**EXERCISE TASK A:**
Render the rows as a JSON list of strings, one string per line with blank lines omitted, starting at the line that contains "Screen dimensions: 1024x705" and ending at the last row.

::: EXTRACTED TEXT

What is the CRC32 Collision probability of All possible ASCII strings of variable length ranging from 1 to 7

Question

I am trying to find the CRC32 collision probability among all possible ASCII strings of variable length ranging from 1 to 7. Here an ASCII character can range from ASCII 32 to ASCII 126. I tried to run my program in my PC, but due to high requirement of CPU, the program would crash and never run to completion. Is there any other way to find this out.

my code is as below:

import binascii
from itertools import product

def crc32_all_ascii_strings(length):
  strings = []
  for chars in product(range(32, 127), repeat=length):
    strings.append(''.join(chr(c) for c in chars))

  crc32_dict = {}
  for string in strings:
    crc32 = binascii.crc32(string.encode()) & 0xFFFFFFFF
    if crc32 not in crc32_dict:
      crc32_dict[crc32] = []
    crc32_dict[crc32].append(string)

  return crc32_dict

if __name__ == "__main__":
  for length in range(1, 8):
    crc32_dict = crc32_all_ascii_strings(length)
    for crc32, string_list in crc32_dict.items():
      if len(string_list) > 1:
        print(f"CRC32: {crc32:08X}")
        for string in string_list:
          print(f"  {string}")

Answer 1

The probability of collision for strings of length 1-4 is exactly zero. A CRC-32 is a one-to-one and onto mapping of 32 bits to 32 bits.

For length 5, the probability of a collision is very close to 2^-32. 95⁵ is about double 2³², so there is plenty of coverage of the range space. For length 6 or more, it is almost exactly 2^-32, whether it's ASCII or all byte values. The domain constraint has negligible effect.

::::::
::: DATASET

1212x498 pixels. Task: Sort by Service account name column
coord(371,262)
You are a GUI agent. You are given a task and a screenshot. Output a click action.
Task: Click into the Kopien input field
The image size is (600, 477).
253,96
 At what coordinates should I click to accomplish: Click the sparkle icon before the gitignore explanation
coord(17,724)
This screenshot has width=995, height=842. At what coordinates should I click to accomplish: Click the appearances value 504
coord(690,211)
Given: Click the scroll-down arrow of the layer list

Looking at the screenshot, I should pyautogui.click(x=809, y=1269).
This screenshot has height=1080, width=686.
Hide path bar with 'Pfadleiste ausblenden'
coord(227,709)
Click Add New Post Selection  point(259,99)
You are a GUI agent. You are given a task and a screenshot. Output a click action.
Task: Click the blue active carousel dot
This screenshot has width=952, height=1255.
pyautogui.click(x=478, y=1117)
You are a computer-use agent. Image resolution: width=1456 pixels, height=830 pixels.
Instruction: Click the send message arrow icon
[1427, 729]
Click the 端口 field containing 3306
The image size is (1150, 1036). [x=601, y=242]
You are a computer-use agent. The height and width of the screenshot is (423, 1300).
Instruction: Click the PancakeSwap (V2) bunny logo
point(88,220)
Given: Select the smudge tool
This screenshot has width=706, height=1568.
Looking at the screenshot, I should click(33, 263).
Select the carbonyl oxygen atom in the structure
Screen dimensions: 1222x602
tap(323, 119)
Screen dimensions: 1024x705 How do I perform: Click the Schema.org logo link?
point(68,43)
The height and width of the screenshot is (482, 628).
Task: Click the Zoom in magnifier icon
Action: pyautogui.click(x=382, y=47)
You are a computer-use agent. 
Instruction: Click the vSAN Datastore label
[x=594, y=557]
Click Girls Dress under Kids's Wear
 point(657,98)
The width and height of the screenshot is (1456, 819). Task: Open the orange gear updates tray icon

::::::

**EXERCISE TASK B:**
Decide whether each statement below agrees with the thread on CRC32 collisions, answering yes or no and quoting the words of the thread that settle it. (i) The question allows an ASCII character to range from ASCII 32 to ASCII 126. (ii) The answer puts the collision probability for strings of length 1-4 at about 2^-32. (iii) The answer says the domain constraint has a large effect for length 6 or more.

**CORRECT ANSWER A:**
[
  "Screen dimensions: 1024x705 How do I perform: Click the Schema.org logo link?",
  "point(68,43)",
  "The height and width of the screenshot is (482, 628).",
  "Task: Click the Zoom in magnifier icon",
  "Action: pyautogui.click(x=382, y=47)",
  "You are a computer-use agent. ",
  "Instruction: Click the vSAN Datastore label",
  "[x=594, y=557]",
  "Click Girls Dress under Kids's Wear",
  " point(657,98)",
  "The width and height of the screenshot is (1456, 819). Task: Open the orange gear updates tray icon"
]

**CORRECT ANSWER B:**
(i) Yes: "Here an ASCII character can range from ASCII 32 to ASCII 126."
(ii) No: "The probability of collision for strings of length 1-4 is exactly zero."
(iii) No: "The domain constraint has negligible effect."